>>>
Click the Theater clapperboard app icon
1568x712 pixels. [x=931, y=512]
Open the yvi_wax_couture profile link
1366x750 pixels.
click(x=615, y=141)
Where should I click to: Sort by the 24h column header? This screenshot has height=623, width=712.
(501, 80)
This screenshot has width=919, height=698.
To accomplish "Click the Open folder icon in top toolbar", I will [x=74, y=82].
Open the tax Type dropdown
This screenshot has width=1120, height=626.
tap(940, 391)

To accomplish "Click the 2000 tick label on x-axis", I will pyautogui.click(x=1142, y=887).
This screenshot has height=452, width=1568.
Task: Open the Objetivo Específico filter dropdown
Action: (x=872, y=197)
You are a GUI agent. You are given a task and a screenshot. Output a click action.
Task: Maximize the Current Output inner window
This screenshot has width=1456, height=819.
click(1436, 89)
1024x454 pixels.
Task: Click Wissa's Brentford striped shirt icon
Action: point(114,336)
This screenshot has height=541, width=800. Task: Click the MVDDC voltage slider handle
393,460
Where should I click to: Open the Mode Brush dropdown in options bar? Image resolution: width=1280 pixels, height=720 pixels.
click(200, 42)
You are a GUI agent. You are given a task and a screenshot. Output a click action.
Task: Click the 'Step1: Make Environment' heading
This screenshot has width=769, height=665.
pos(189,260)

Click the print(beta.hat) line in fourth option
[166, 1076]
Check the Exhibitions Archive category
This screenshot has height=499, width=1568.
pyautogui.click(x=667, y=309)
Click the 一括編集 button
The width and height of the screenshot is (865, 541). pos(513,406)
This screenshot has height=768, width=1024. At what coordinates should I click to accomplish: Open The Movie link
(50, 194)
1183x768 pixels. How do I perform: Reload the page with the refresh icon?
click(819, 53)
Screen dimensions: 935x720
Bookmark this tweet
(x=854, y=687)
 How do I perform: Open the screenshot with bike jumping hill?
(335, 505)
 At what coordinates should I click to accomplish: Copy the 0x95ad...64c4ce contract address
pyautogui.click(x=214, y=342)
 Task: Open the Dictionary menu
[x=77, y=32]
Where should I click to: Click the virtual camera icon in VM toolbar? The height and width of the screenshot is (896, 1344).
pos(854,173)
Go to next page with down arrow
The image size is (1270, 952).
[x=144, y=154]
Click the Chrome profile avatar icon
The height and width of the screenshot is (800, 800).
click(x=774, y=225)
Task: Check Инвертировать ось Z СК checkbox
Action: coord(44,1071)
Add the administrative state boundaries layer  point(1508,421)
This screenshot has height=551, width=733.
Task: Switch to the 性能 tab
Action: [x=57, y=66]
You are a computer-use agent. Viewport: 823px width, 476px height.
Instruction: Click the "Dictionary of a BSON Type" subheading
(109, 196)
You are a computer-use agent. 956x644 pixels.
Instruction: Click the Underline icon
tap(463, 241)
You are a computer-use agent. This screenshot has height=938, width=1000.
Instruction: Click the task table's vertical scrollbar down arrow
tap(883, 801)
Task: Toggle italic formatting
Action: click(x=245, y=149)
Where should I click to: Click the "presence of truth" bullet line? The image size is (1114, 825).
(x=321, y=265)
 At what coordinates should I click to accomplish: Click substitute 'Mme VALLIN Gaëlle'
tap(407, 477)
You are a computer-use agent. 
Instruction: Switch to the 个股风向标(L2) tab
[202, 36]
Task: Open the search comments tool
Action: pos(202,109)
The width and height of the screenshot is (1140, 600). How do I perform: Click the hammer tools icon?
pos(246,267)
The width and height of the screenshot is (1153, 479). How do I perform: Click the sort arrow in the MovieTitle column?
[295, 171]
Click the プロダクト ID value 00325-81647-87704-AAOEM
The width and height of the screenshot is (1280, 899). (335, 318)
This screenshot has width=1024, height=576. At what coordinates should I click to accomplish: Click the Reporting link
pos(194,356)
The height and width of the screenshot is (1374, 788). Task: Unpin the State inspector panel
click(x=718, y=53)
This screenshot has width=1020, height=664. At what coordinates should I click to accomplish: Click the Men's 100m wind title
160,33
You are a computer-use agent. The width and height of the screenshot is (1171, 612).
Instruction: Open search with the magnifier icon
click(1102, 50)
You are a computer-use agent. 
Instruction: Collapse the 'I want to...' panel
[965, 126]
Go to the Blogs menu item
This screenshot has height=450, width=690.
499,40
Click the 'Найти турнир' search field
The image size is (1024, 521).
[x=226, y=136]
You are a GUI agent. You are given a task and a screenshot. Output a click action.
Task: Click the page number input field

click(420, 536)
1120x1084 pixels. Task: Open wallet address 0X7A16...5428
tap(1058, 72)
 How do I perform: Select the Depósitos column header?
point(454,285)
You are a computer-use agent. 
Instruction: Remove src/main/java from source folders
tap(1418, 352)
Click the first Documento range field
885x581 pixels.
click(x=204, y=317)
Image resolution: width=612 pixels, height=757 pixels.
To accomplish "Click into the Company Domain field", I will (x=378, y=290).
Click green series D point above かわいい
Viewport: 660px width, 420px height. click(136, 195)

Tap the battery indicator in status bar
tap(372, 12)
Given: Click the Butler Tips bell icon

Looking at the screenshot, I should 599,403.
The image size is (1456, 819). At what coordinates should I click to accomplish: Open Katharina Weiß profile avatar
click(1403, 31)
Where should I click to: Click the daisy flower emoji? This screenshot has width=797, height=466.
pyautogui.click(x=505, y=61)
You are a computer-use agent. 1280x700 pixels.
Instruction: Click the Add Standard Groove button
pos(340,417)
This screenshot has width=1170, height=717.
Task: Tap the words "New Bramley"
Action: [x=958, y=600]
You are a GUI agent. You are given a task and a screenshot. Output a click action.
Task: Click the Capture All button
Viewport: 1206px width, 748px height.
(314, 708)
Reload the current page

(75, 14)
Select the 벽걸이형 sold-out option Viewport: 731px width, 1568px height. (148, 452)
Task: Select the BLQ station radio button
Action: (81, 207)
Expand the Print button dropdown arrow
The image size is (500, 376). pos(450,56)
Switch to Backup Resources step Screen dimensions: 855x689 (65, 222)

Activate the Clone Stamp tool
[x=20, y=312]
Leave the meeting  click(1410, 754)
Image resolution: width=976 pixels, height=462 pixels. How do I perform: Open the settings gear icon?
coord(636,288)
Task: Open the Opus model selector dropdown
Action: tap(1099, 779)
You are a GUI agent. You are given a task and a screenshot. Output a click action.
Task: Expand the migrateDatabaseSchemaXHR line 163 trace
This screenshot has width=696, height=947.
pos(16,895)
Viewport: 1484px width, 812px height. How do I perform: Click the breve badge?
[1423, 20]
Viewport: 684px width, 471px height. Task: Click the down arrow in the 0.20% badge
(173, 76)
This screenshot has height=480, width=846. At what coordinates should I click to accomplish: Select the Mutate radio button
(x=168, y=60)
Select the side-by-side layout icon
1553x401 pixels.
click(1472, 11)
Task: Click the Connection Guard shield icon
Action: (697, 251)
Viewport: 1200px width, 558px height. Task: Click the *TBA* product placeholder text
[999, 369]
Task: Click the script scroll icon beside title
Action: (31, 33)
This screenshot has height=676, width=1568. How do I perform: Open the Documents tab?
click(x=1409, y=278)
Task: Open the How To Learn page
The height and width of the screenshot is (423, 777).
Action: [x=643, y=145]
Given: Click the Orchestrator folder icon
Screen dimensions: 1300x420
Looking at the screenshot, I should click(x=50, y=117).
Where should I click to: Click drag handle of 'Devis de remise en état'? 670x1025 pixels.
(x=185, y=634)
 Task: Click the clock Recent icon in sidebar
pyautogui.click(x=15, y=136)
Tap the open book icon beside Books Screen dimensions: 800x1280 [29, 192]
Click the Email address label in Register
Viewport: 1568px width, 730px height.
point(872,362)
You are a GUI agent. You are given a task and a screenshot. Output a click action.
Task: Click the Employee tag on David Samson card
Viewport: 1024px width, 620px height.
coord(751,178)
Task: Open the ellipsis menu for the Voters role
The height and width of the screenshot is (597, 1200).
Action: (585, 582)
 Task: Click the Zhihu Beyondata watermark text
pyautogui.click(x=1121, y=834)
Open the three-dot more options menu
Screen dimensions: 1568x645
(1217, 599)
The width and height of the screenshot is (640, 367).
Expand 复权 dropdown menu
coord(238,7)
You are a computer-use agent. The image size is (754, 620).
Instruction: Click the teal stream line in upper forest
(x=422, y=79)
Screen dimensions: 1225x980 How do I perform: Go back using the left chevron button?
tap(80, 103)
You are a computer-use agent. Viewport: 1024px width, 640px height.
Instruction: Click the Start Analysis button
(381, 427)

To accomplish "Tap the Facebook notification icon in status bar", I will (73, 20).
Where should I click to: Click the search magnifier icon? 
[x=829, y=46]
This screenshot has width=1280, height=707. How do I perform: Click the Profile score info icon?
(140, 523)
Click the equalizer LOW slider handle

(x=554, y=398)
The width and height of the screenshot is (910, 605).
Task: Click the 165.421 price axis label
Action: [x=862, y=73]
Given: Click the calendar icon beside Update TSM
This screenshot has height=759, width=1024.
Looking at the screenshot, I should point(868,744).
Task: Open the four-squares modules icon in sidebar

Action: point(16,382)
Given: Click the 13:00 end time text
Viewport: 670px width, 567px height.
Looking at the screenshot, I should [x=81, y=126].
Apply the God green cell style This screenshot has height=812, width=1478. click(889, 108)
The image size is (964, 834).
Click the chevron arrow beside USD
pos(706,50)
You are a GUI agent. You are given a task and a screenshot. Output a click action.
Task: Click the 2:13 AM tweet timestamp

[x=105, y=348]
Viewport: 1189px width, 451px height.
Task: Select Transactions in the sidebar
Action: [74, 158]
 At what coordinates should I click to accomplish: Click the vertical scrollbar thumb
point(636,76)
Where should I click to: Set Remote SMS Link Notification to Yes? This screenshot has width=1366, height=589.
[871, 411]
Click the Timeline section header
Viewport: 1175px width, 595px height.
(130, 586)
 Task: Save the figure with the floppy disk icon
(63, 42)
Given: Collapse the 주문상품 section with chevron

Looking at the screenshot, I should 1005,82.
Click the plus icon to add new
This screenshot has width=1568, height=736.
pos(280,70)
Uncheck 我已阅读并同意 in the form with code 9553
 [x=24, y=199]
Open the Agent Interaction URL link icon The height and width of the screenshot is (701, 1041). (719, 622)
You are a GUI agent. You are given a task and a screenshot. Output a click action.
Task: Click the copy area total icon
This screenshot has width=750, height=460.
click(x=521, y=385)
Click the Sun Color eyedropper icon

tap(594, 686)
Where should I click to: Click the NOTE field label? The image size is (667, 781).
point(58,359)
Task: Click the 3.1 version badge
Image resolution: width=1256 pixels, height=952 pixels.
<<<
EXERCISE
Find where the line with "Reload the current page" sits in the material above, then copy exactly from it through the line with "Given: Click the Orchestrator folder icon". Add no other line.

SOLUTION TO THIS TASK
Reload the current page

(75, 14)
Select the 벽걸이형 sold-out option Viewport: 731px width, 1568px height. (148, 452)
Task: Select the BLQ station radio button
Action: (81, 207)
Expand the Print button dropdown arrow
The image size is (500, 376). pos(450,56)
Switch to Backup Resources step Screen dimensions: 855x689 (65, 222)

Activate the Clone Stamp tool
[x=20, y=312]
Leave the meeting  click(1410, 754)
Image resolution: width=976 pixels, height=462 pixels. How do I perform: Open the settings gear icon?
coord(636,288)
Task: Open the Opus model selector dropdown
Action: tap(1099, 779)
You are a GUI agent. You are given a task and a screenshot. Output a click action.
Task: Expand the migrateDatabaseSchemaXHR line 163 trace
This screenshot has width=696, height=947.
pos(16,895)
Viewport: 1484px width, 812px height. How do I perform: Click the breve badge?
[1423, 20]
Viewport: 684px width, 471px height. Task: Click the down arrow in the 0.20% badge
(173, 76)
This screenshot has height=480, width=846. At what coordinates should I click to accomplish: Select the Mutate radio button
(x=168, y=60)
Select the side-by-side layout icon
1553x401 pixels.
click(1472, 11)
Task: Click the Connection Guard shield icon
Action: (697, 251)
Viewport: 1200px width, 558px height. Task: Click the *TBA* product placeholder text
[999, 369]
Task: Click the script scroll icon beside title
Action: (31, 33)
This screenshot has height=676, width=1568. How do I perform: Open the Documents tab?
click(x=1409, y=278)
Task: Open the How To Learn page
The height and width of the screenshot is (423, 777).
Action: [x=643, y=145]
Given: Click the Orchestrator folder icon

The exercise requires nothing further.